**Requirements**
Pull out every line of the items below that contains the word "from", and copy each one.

**Working data**
## start

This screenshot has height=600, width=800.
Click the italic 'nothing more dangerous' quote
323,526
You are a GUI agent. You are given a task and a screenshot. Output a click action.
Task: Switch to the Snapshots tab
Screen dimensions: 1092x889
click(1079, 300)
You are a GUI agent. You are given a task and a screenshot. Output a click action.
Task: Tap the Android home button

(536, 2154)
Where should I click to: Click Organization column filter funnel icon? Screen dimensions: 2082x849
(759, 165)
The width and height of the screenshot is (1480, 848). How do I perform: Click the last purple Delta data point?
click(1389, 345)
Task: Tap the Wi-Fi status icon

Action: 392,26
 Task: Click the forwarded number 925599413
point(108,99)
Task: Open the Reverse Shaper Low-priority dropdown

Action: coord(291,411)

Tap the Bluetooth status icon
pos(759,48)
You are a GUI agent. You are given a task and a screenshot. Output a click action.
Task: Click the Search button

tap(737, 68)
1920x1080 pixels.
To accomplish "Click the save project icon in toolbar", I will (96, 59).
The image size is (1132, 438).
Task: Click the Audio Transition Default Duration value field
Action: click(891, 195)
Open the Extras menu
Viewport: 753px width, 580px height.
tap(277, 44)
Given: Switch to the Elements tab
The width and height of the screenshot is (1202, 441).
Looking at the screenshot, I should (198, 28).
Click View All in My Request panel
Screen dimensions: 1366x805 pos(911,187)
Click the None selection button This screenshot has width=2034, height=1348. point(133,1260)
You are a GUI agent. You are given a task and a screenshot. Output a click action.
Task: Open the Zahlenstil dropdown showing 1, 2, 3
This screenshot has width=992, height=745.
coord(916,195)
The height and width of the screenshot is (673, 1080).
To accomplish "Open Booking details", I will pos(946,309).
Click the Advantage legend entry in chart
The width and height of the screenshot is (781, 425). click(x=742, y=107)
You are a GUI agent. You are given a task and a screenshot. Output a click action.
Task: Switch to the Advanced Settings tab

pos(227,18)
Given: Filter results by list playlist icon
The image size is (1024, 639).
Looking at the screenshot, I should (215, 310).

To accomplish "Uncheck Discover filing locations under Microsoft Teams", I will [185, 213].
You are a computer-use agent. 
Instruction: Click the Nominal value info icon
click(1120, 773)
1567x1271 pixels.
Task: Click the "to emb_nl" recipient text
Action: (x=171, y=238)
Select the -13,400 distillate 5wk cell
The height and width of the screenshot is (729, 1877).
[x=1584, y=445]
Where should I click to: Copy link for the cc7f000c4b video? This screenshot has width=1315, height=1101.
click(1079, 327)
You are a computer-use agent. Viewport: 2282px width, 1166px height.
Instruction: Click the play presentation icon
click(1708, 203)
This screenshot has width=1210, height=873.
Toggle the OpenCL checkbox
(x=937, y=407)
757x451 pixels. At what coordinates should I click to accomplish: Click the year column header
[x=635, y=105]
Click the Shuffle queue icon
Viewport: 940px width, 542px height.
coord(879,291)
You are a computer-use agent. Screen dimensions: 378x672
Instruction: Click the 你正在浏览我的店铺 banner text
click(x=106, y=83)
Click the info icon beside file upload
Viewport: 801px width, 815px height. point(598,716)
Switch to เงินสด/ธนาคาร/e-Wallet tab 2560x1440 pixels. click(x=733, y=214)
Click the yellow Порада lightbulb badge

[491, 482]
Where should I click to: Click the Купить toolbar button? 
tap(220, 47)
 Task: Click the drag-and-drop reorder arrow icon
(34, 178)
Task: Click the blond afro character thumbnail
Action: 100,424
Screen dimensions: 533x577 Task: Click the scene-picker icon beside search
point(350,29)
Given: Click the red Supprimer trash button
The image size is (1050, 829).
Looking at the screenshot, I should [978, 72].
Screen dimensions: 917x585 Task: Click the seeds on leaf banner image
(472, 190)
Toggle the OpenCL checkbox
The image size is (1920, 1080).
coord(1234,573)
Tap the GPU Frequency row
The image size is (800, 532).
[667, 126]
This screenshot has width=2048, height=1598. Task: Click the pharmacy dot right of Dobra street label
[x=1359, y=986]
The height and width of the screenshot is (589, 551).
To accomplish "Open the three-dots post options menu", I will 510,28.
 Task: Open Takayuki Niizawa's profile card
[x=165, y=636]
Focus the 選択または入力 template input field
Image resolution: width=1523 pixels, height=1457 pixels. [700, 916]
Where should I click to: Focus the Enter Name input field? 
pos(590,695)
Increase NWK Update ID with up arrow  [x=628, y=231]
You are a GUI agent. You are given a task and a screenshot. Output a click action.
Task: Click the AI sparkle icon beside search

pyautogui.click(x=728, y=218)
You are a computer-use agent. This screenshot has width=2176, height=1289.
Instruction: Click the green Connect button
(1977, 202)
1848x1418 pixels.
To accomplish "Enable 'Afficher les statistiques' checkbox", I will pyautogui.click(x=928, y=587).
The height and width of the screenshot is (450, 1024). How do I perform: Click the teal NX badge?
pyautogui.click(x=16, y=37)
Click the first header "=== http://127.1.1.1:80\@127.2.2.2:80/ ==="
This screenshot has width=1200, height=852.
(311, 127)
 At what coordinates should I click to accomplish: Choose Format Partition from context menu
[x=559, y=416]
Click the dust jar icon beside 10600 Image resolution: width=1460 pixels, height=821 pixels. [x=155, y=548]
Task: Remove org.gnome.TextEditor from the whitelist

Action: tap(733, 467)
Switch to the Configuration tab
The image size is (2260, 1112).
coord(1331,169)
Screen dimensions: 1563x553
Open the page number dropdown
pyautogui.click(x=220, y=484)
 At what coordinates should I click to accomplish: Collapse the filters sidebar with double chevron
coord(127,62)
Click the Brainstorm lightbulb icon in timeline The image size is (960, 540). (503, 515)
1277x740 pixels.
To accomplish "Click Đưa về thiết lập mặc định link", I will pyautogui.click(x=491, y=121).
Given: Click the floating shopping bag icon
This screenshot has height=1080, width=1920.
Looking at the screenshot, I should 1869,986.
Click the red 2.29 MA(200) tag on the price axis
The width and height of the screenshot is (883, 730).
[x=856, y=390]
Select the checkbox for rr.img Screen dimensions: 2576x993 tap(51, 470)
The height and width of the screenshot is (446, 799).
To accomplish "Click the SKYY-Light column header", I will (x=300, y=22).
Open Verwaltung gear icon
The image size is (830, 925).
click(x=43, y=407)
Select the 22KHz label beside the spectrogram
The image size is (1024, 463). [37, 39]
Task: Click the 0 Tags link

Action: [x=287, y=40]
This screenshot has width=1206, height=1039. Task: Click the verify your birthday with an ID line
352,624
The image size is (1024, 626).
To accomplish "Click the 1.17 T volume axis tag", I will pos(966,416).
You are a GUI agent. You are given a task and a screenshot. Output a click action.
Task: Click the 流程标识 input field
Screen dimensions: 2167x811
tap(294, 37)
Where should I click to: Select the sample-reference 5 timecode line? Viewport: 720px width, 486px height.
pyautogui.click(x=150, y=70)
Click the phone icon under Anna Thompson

## end

**Exercise result**
 At what coordinates should I click to accomplish: Choose Format Partition from context menu
Task: Remove org.gnome.TextEditor from the whitelist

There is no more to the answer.